Oh.
She can’t see the stars for the shroud of stormy winter weather which thoroughly wets the wasteland. In fact Marama can’t decipher day from dreamtime in the dark dour that drenches the desert and the doe, down to to all her dull, dim depths.
Perhaps if the precipitation could pool up all the emptiness in her atriums, it would cause her heart to be far too heavy to hail the haste of hysteria.
No. The only hail is from the frothing weather - folds of clouds turning from cold and wet, to cold and crisp, as it clatters onto the coal skin of Marama.

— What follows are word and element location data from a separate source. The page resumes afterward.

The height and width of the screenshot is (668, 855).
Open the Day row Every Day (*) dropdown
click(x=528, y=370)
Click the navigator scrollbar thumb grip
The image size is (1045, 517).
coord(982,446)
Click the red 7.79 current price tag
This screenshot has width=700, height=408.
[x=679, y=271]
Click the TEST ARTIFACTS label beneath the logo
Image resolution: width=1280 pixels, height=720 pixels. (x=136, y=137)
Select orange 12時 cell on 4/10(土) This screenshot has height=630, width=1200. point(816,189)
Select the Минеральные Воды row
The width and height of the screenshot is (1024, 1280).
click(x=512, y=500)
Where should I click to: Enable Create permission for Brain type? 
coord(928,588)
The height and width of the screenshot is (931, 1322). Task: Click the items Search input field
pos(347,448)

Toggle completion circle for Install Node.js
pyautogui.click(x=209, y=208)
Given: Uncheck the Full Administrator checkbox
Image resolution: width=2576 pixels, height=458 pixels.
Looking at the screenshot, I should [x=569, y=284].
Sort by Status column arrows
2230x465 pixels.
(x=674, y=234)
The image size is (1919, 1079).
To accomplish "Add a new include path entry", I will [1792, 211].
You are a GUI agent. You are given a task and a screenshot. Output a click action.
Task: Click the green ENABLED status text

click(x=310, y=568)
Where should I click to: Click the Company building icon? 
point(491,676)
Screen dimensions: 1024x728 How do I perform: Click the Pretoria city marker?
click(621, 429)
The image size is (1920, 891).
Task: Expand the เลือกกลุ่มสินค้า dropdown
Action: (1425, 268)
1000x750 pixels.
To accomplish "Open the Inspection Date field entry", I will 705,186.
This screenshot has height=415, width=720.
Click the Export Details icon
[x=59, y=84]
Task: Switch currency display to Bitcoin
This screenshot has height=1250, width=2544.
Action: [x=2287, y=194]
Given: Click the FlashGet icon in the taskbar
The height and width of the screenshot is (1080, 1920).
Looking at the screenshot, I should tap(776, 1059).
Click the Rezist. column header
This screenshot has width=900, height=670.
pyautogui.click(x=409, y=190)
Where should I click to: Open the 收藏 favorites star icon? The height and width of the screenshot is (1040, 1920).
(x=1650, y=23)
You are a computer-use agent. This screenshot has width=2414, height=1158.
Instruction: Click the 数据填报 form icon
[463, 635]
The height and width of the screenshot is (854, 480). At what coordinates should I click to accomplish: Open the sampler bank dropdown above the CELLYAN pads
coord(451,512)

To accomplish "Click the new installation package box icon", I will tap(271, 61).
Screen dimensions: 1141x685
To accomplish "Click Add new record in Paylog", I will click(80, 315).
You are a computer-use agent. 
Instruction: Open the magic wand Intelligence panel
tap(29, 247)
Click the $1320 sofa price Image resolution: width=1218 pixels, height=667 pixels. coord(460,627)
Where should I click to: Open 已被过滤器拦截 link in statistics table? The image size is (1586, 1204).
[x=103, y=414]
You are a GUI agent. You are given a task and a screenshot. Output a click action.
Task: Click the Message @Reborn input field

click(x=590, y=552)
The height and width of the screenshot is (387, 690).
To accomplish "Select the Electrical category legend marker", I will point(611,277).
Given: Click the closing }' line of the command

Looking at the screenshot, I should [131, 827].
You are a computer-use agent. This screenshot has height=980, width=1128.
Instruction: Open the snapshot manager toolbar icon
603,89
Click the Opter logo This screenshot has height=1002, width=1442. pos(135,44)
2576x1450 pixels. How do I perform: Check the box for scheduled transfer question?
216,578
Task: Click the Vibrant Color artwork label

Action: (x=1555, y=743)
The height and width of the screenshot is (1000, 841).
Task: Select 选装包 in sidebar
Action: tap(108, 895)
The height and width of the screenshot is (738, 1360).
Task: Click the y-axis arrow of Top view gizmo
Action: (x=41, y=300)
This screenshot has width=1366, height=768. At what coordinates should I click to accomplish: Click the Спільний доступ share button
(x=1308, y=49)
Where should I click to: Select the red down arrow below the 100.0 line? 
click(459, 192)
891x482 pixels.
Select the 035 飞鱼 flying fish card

She’s standing on sand, she might even be sinking, as she doesn’t know the last time she’s seen the sky. Not that she minds - no - Marama knows, even if it’s evening or not, that the moon is only half full.
It’s only half full like the figment on her forehead, which she recoils against reading each second she stumbles upon her reflection. The third day of rain has ensured it easy that the anxious equine sees herself in shadows of puddles that soak through her skeleton and slice at her soul which hurries like the wings on a hummingbird.
Hurrying to what? All there is is rain and her abyss, rain and abyss. She’d much rather the rain, which is why she stays, wet, in the wild winter, staring off to the slipping sand dunes of Asheforge with hail shining her skin, wondering if she fell asleep in this storm, would she sink or swim.
Everything is temporary.I'm completely unprepared.